-------- Source --------

18 The case for the appellant before Wisbey J and before this Court was naturally required to address the three issues raised by s 47A(3)(b) -

    1. Was the delay in bringing the action occasioned by mistake or any other reasonable cause?

    2. Alternatively, was it established that either prospective defendant was not materially prejudiced in his defence or otherwise by the delay?

    3. If either of the above preconditions for the exercise of the Court's discretion was established, would it be just to grant leave to bring the action, with or without conditions?

    This Court was constituted as a bench of five when leave was granted to bring the appeal on 20 March 2001 because the Court might be required to review and possibly decline to follow previous decisions of this Court. In the end, as will appear, in my opinion, to take such a course will be neither necessary nor desirable.

19 Wisbey J found that there was no mistake or other reasonable cause for the delay that had occurred. His Honour considered that nothing more was established than that the appellant took advice generally, which he accepted, and no consideration was given to the proposed actions until ultimately counsel's advice was received. His Honour could see no evidence which would support a conclusion that there was any reasonable cause for the very considerable delay which had occurred at a number of points. Upon the evidence before him, which has indeed been reinforced by affidavit evidence adduced before us by leave of the Court when leave to appeal was granted, his Honour thought that:

    "… there must necessarily be prejudice to both of the prospective defendants in any event. I say that having regard to the fact that there must necessarily be changed vehicular and pedestrian traffic conditions since 1994, that the capacity to investigate and determine those matters with any degree of precision is now necessarily lost to each of the defendants, that the recollection of Ms La Macchia as to matters which would necessarily be critical to addressing the evidence proposed to be led by the expert must have waned with the passage of time and


(Page 11)
    the delay being as extreme as it is, is such that it necessarily speaks of prejudice to each of the proposed defendants."

-------- Exercise data --------

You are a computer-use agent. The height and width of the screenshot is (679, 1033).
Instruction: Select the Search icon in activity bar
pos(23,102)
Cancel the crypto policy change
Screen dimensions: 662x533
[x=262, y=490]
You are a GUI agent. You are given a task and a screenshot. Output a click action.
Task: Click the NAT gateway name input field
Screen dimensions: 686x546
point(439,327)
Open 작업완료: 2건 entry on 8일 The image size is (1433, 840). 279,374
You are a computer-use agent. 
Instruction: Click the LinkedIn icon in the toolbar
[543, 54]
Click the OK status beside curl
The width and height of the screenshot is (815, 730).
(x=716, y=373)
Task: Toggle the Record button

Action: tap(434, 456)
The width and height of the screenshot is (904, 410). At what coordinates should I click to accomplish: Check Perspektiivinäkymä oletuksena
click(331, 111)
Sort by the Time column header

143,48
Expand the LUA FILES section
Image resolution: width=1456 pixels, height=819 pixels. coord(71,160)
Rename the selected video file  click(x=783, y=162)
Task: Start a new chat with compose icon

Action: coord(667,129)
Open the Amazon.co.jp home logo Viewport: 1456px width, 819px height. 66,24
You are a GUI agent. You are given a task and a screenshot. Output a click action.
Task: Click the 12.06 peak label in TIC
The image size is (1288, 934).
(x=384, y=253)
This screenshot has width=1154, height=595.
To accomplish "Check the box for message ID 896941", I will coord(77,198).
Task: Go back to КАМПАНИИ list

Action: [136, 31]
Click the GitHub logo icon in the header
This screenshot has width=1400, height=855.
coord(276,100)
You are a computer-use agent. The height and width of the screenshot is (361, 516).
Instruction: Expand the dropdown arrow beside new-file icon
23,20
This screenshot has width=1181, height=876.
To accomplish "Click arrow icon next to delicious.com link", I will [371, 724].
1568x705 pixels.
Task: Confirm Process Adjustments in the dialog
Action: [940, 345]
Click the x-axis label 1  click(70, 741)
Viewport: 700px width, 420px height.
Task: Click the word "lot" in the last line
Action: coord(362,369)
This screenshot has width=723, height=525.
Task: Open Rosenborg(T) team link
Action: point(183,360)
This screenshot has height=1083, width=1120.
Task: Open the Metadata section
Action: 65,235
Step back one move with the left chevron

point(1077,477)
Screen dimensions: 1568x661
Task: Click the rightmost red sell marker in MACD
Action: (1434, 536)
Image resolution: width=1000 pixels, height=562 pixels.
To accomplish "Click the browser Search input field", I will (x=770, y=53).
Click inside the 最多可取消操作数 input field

--------

### Problems to work on
1. Write out the judgment excerpt on delay in bringing the action word for word, from start to finish.
2. Reproduce the records word for word from the line with "Task: Start a new chat with compose icon" to the line with "coord(276,100)", including both of those lines.

### The solutions
1.
18 The case for the appellant before Wisbey J and before this Court was naturally required to address the three issues raised by s 47A(3)(b) -

    1. Was the delay in bringing the action occasioned by mistake or any other reasonable cause?

    2. Alternatively, was it established that either prospective defendant was not materially prejudiced in his defence or otherwise by the delay?

    3. If either of the above preconditions for the exercise of the Court's discretion was established, would it be just to grant leave to bring the action, with or without conditions?

    This Court was constituted as a bench of five when leave was granted to bring the appeal on 20 March 2001 because the Court might be required to review and possibly decline to follow previous decisions of this Court. In the end, as will appear, in my opinion, to take such a course will be neither necessary nor desirable.

19 Wisbey J found that there was no mistake or other reasonable cause for the delay that had occurred. His Honour considered that nothing more was established than that the appellant took advice generally, which he accepted, and no consideration was given to the proposed actions until ultimately counsel's advice was received. His Honour could see no evidence which would support a conclusion that there was any reasonable cause for the very considerable delay which had occurred at a number of points. Upon the evidence before him, which has indeed been reinforced by affidavit evidence adduced before us by leave of the Court when leave to appeal was granted, his Honour thought that:

    "… there must necessarily be prejudice to both of the prospective defendants in any event. I say that having regard to the fact that there must necessarily be changed vehicular and pedestrian traffic conditions since 1994, that the capacity to investigate and determine those matters with any degree of precision is now necessarily lost to each of the defendants, that the recollection of Ms La Macchia as to matters which would necessarily be critical to addressing the evidence proposed to be led by the expert must have waned with the passage of time and


(Page 11)
    the delay being as extreme as it is, is such that it necessarily speaks of prejudice to each of the proposed defendants."

2.
Task: Start a new chat with compose icon

Action: coord(667,129)
Open the Amazon.co.jp home logo Viewport: 1456px width, 819px height. 66,24
You are a GUI agent. You are given a task and a screenshot. Output a click action.
Task: Click the 12.06 peak label in TIC
The image size is (1288, 934).
(x=384, y=253)
This screenshot has width=1154, height=595.
To accomplish "Check the box for message ID 896941", I will coord(77,198).
Task: Go back to КАМПАНИИ list

Action: [136, 31]
Click the GitHub logo icon in the header
This screenshot has width=1400, height=855.
coord(276,100)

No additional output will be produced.